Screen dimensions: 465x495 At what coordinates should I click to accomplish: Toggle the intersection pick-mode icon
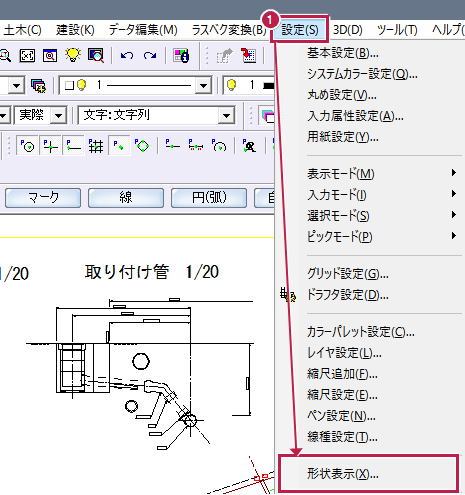pyautogui.click(x=50, y=146)
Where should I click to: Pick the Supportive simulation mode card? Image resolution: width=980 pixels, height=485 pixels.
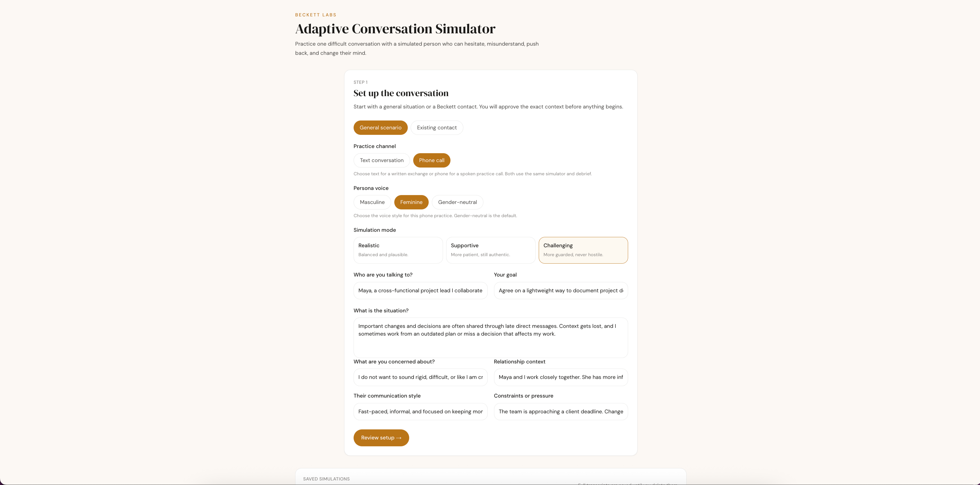pyautogui.click(x=490, y=250)
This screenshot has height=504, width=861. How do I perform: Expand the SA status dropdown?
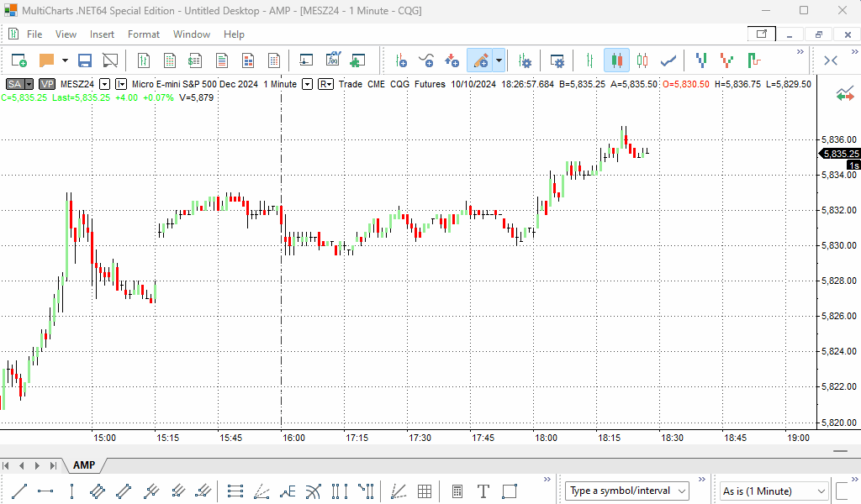pyautogui.click(x=29, y=84)
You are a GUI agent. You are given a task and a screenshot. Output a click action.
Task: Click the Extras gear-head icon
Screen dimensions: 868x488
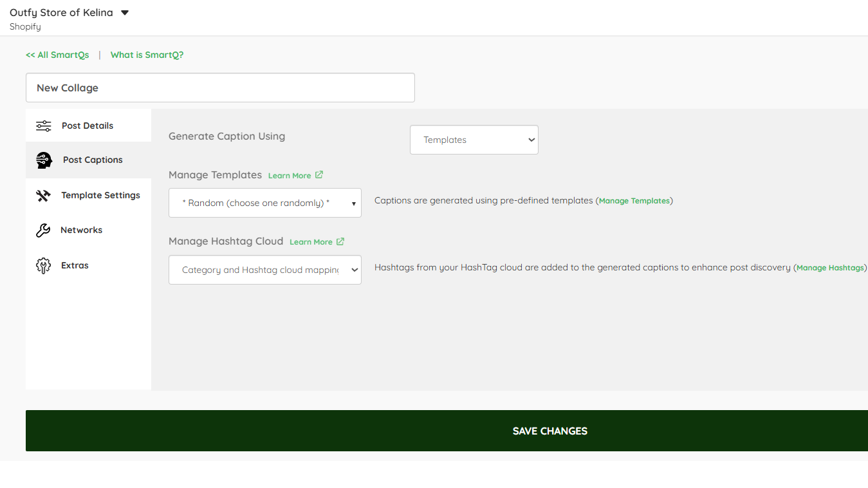coord(43,266)
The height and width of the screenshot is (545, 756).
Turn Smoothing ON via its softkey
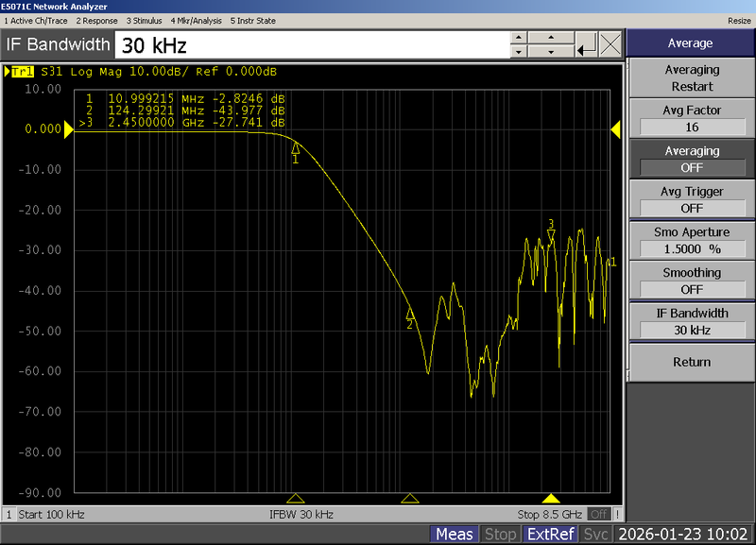click(x=690, y=281)
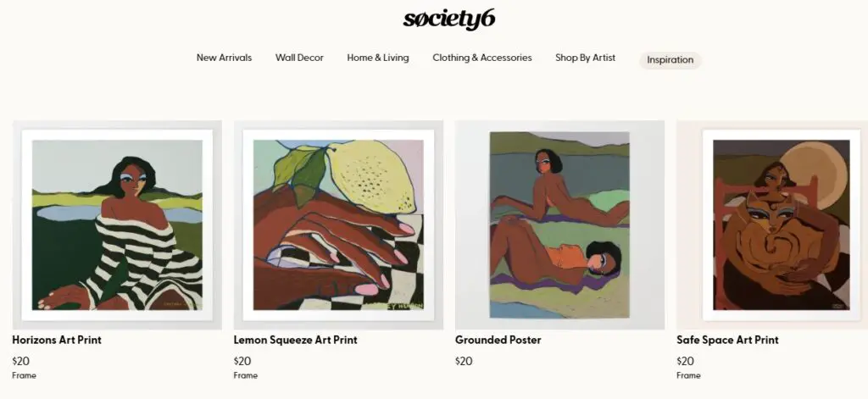Viewport: 868px width, 399px height.
Task: Open the Lemon Squeeze print image
Action: 338,224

§ **ASSIGNED TASK**
Leaving out all pictures, set down exactly the lines of the material above, from the line with "This screenshot has" to the line with "The height and" inclusive, and no others.

§ **FINISHED EXERCISE**
This screenshot has height=504, width=861. How do I perform: Expand the SA status dropdown?
pyautogui.click(x=29, y=84)
You are a GUI agent. You are given a task and a screenshot. Output a click action.
Task: Click the Extras gear-head icon
Screen dimensions: 868x488
coord(43,266)
The height and width of the screenshot is (545, 756).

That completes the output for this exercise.